• What to work on
Report every line below that holds the word "computer".

^^^^^^^^

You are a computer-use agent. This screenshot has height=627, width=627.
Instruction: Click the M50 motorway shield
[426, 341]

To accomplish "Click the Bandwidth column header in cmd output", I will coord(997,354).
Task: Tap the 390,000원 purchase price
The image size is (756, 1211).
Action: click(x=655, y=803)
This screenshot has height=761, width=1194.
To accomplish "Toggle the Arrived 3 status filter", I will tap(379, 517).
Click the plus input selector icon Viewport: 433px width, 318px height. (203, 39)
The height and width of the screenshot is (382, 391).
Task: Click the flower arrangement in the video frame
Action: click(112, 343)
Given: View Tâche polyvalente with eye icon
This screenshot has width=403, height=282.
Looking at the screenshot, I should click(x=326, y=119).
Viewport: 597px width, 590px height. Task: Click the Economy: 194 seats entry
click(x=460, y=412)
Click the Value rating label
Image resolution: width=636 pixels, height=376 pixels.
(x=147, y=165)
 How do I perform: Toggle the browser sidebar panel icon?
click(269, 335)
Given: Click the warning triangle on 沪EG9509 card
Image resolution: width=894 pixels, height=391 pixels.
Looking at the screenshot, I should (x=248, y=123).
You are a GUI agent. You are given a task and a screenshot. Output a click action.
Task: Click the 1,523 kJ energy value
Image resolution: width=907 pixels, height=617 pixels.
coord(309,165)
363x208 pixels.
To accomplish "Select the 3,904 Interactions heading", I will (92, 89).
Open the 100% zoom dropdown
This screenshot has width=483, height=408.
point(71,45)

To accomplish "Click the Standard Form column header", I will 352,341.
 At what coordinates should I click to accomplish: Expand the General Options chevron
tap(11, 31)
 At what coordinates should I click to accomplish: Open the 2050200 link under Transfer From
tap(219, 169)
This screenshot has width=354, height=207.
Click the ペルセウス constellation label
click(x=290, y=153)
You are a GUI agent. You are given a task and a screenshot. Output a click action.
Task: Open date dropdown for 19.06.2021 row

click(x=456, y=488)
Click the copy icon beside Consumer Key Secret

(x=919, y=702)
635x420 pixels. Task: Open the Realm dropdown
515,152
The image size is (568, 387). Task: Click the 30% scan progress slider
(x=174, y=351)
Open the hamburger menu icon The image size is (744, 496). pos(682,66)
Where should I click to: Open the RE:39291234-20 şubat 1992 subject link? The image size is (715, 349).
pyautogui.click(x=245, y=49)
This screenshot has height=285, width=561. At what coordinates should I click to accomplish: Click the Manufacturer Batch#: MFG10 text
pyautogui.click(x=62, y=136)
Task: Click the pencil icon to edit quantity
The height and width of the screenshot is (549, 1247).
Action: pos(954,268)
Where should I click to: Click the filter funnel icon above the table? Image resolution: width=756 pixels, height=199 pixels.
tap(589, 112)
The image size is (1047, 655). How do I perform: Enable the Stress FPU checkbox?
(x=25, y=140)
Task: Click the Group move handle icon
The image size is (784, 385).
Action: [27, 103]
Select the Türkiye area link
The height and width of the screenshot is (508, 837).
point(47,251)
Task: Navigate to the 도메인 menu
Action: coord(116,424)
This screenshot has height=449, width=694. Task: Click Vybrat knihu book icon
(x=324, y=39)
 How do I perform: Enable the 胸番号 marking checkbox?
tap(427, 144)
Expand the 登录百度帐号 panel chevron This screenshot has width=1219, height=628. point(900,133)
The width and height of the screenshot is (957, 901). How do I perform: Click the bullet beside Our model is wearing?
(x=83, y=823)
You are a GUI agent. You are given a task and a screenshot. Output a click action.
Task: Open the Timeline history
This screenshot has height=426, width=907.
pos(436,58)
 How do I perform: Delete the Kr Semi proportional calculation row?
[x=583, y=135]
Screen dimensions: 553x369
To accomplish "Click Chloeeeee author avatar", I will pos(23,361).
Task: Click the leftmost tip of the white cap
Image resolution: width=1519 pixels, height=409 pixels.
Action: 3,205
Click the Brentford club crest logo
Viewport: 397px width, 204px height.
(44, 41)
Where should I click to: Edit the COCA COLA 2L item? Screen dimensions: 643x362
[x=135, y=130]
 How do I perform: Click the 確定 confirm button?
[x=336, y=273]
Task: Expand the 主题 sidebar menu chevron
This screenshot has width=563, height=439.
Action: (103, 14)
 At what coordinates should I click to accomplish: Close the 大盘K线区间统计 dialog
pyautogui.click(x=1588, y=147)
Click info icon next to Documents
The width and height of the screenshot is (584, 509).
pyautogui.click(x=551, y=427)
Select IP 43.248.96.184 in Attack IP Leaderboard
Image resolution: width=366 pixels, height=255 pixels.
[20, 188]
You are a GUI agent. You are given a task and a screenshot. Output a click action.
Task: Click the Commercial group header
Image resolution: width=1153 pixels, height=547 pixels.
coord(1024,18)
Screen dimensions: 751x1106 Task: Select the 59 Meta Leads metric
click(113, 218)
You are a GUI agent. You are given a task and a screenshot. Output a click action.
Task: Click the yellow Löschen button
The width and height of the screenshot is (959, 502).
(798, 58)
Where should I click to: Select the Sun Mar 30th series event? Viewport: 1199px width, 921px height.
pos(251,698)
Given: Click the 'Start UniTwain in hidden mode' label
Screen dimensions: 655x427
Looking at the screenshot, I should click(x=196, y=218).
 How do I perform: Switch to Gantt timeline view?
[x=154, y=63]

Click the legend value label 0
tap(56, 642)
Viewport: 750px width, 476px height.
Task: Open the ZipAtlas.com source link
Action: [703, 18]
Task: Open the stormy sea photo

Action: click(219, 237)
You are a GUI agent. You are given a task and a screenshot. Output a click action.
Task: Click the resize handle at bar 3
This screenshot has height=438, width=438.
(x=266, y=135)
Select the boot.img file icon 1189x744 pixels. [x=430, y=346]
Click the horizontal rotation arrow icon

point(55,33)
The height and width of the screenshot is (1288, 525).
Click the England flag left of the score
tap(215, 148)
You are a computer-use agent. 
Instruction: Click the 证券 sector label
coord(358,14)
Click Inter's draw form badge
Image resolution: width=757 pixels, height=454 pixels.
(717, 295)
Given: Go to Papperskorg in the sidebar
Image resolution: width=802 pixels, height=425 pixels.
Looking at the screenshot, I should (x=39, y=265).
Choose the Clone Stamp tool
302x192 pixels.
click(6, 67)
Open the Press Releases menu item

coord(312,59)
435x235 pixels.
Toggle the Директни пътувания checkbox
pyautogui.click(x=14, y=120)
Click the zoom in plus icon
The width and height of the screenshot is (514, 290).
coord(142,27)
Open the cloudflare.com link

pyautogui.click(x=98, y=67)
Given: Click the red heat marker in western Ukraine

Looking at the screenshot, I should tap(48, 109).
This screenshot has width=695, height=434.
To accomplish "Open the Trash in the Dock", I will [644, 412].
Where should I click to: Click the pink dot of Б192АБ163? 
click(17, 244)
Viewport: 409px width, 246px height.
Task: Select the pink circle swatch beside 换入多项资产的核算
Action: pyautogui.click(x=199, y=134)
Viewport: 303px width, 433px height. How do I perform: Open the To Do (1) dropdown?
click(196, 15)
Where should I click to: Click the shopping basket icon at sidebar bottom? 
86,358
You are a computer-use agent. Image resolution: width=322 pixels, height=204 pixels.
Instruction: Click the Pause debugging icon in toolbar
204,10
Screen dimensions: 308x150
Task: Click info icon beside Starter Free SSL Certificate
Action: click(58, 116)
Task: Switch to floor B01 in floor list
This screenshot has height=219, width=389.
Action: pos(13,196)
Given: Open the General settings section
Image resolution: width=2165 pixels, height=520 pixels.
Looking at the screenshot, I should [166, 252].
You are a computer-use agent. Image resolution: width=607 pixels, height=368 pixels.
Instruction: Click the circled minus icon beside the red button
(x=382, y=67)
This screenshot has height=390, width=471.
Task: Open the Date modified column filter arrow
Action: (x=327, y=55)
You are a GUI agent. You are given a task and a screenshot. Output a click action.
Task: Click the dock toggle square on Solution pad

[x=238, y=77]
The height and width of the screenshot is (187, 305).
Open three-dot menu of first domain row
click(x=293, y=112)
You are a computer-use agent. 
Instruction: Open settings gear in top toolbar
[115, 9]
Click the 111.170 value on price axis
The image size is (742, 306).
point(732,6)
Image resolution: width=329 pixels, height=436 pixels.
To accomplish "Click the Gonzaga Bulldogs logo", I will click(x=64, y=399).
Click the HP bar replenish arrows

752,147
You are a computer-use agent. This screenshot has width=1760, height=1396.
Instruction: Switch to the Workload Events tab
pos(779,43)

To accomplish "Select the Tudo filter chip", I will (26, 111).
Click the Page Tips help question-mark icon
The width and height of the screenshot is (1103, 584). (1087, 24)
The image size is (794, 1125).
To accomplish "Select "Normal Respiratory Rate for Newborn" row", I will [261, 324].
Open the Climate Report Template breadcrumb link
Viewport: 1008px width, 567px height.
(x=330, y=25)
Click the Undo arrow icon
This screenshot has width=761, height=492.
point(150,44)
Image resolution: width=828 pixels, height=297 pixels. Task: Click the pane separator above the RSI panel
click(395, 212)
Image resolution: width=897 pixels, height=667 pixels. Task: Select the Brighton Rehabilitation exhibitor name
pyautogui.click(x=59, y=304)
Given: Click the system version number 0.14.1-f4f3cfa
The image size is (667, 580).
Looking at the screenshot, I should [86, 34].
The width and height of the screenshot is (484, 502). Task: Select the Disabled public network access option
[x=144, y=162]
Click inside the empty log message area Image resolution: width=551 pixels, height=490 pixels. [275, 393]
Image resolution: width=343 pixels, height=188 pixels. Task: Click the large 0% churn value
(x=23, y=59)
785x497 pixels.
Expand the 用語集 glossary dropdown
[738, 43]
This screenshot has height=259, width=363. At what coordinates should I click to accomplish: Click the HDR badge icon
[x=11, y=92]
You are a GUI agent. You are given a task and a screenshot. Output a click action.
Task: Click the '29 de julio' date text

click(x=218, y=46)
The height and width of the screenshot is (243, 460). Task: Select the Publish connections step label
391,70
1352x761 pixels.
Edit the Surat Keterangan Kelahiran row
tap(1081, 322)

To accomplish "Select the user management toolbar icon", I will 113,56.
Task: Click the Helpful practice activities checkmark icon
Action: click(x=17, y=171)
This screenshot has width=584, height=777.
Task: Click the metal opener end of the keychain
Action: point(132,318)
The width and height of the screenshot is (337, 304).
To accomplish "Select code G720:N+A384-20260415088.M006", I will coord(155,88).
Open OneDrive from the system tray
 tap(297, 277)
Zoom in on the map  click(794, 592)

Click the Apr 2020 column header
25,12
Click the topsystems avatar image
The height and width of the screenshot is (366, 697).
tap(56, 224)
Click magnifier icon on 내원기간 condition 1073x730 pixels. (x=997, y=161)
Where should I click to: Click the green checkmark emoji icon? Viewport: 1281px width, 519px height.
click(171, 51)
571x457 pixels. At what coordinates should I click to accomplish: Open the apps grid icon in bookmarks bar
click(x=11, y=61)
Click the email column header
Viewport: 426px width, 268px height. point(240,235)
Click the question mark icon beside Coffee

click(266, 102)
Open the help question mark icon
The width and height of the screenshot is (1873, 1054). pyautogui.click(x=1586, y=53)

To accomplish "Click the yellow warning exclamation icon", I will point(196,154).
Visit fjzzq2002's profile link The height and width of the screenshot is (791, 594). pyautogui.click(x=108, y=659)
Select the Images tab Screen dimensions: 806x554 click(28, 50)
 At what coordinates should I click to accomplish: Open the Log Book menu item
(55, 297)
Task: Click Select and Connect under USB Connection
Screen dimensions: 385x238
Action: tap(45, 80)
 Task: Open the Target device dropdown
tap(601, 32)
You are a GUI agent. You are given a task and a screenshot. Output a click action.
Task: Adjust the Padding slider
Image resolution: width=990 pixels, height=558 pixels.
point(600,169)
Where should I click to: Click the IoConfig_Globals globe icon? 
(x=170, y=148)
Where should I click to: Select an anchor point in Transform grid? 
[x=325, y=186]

^^^^^^^^

• Result
You are a computer-use agent. This screenshot has height=627, width=627.
You are a computer-use agent. 
You are a computer-use agent. Image resolution: width=322 pixels, height=204 pixels.
You are a computer-use agent. Image resolution: width=607 pixels, height=368 pixels.
You are a computer-use agent. 
You are a computer-use agent. This screenshot has width=1760, height=1396.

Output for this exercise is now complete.